There are lots of ways you can express your political views and make a difference for the issues you care about. You might already do some of the following:
- Volunteer for an organization working on your concerns.
- Write letters, send emails, make calls, and sign petitions to elected officials.
- Use social media to tweet, Instagram, Snapchat, blog, or podcast your opinions.
- Join and speak out at marches and rallies.
- Support political campaigns by canvassing voters via phone banks.
- Talk with each other, your family, and neighbors.
- Attend The American Legion’s Boys State and Girls State mock legislatures.
- Participate in National Model United Nations.
But, one action you probably haven’t considered is running for office. Of course, you’re busy with school, sports, jobs, and extracurricular activities. And campaigns are expensive. Another, more fundamental, reason this might not have occurred to you is the US Constitution and your state’s constitution, both of which are littered with limitations on who is eligible for elected positions.
Teachers and other youth leaders encouragingly say, “You can grow up to be anything you want—even president of the United States!” They’re not necessarily right, though.
- The Constitution states that you have to be at least twenty-five years old—and a US citizen for at least seven years—to run for the House of Representatives.
- Standards for the Senate are even higher—thirty years old and a citizen for nine years.
- The requirements for the presidency are the toughest. Candidates must be at least thirty-five years old and a resident within the United States for fourteen years—and they also have to be “natural born citizens,” even though no one knows exactly what that means. About a third of American citizens are ineligible to become president.
Okay, if you can’t vote yet, you also aren’t likely to amass the necessary funds or lead a campaign, and if you win, you can’t move to Washington, DC. But what about offices closer to home? Teenagers in Kansas and Vermont are taking that challenge seriously. These are the only two states whose constitution does not establish a minimum age requirement for elected office.
Sixteen-year-old Jack Bergeson is running as a Democrat in the 2018 election for Kansas governor because, he says, “politics is kind of degenerating in our country.” Having lost faith in the ability of his parents’ and grandparents’ peers to fix things, he’s concluded, “we need the younger generation to get involved.” The problem, he writes on his Indiegogo website, is that “young people seem disenfranchised from the political system, and I aim to fix this issue.”
Bergeson has already succeeded: he convinced his friend Tyler Ruzich to run for governor of Kansas as well. Seventeen-year-old Ruzich plans to file as a Republican. He faces opposition, however, from another teen, Ethan Randleas. If Bergeson and either Ruzich or Randleas win their primaries, voters in Kansas will be able to choose between two high schoolers for governor. “If you’re our age, you’ve got to do it,” Ruzich said.
Thirteen-year-old Ethan Sonneborn, who lives in Bristol, Vermont, agrees and is getting campaign advice from Bergeson for his run at the highest office in his state. “We’ve seen a lot of apathy from young people when it comes to politics,” Sonneborn says. “Even before they’re old enough to vote, we need young people to be involved. They need to be able to fight for their future.”

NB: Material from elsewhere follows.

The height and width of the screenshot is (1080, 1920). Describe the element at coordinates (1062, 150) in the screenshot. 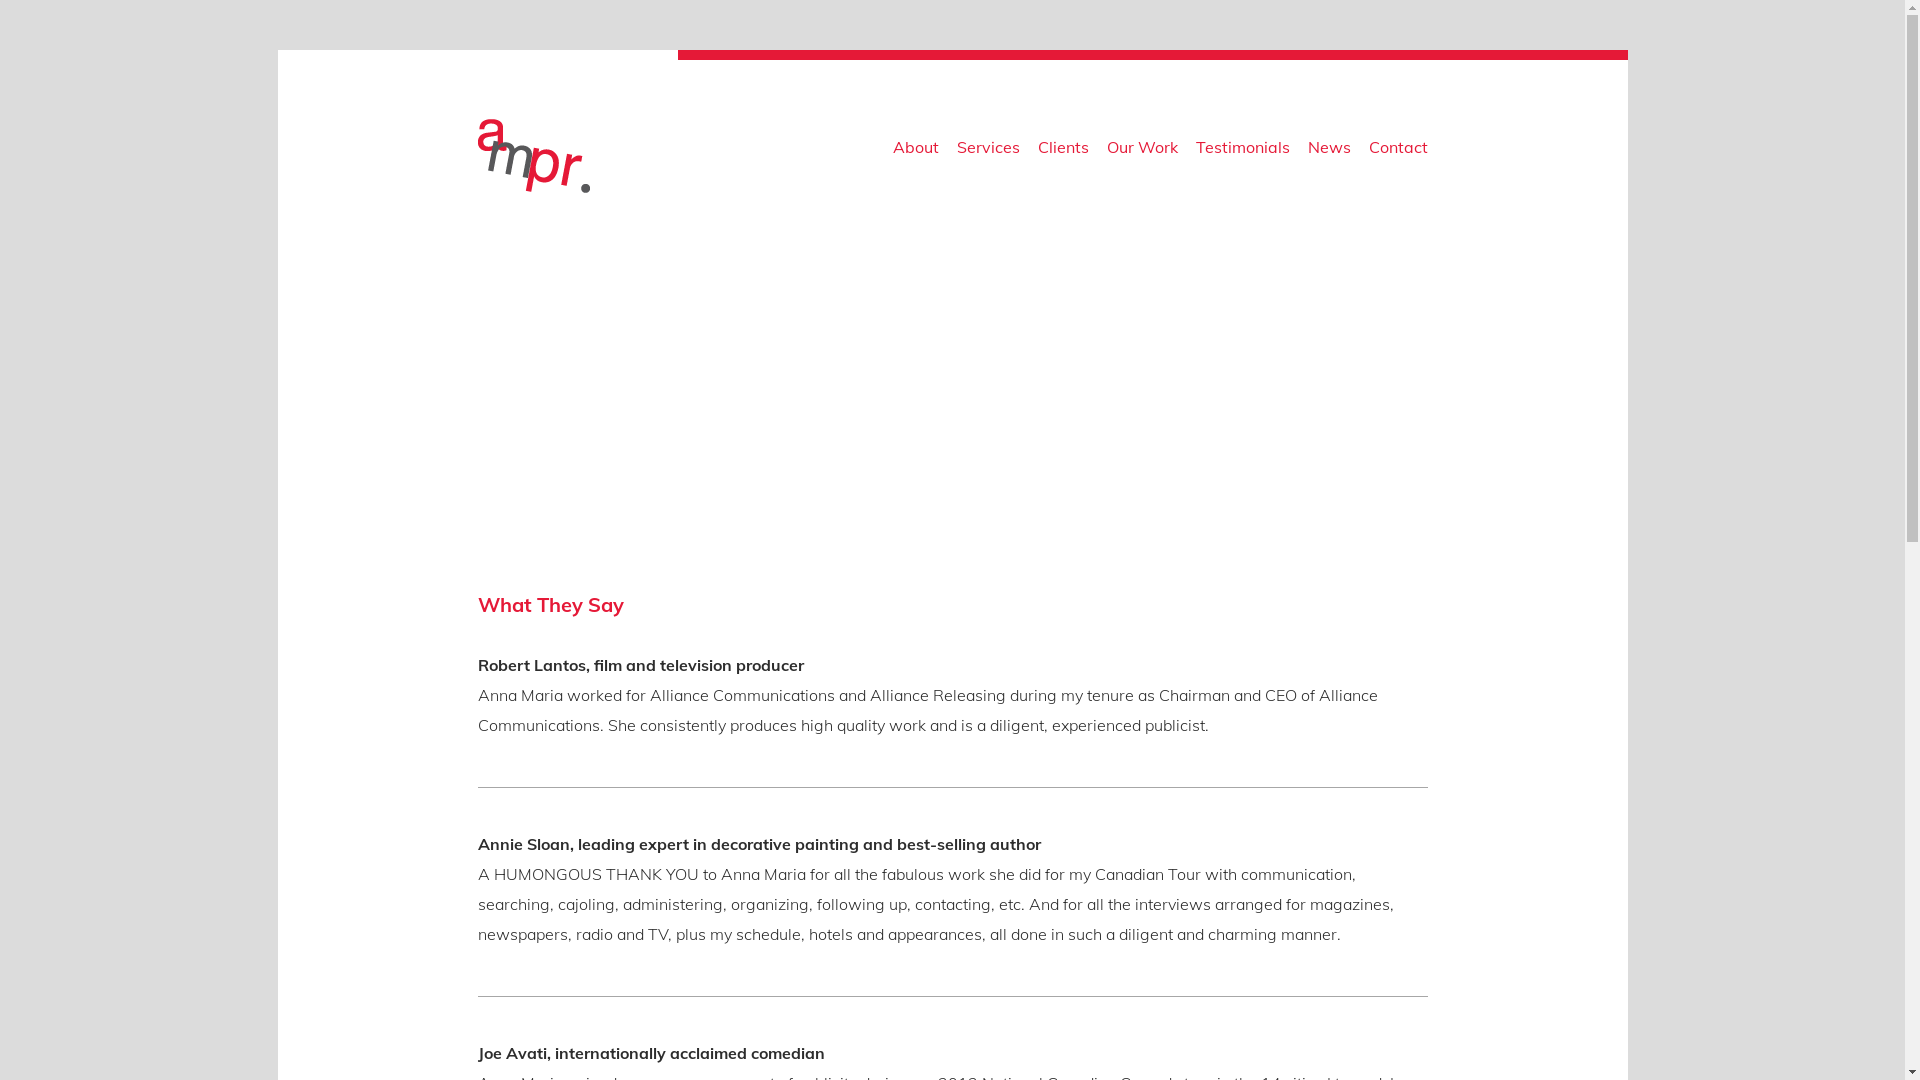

Bergeson’s campaign website clearly sets out his policy positions. For instance, he supports the right to carry guns in public, and he wants to legalize marijuana for medical and, possibly, recreational uses. Sonneborn’s platform, too, supports legalizing marijuana as well as providing health care for every American. Whether you agree with them, maybe they speak to you and your generation in a way that most other officially registered candidates do not.
Since they’re starting at the top, it’s unlikely any of them will be inaugurated in January 2019. Neither Sonneborn nor Bergeson will be old enough to vote for themselves next year. Meanwhile, though, perhaps they can participate in debates with other candidates and contribute important and different perspectives to the discussion.
You might not want—or be allowed—to reach for the governor’s office in your state. But, could you imagine running for your state legislature? That’s what high-school senior Tahseen Chowdhury is doing in New York. Or, how about city council, school board or county commissioner where you live? After all, voting for—or against—laws, regulations, ordinances, and policies is where the real action is.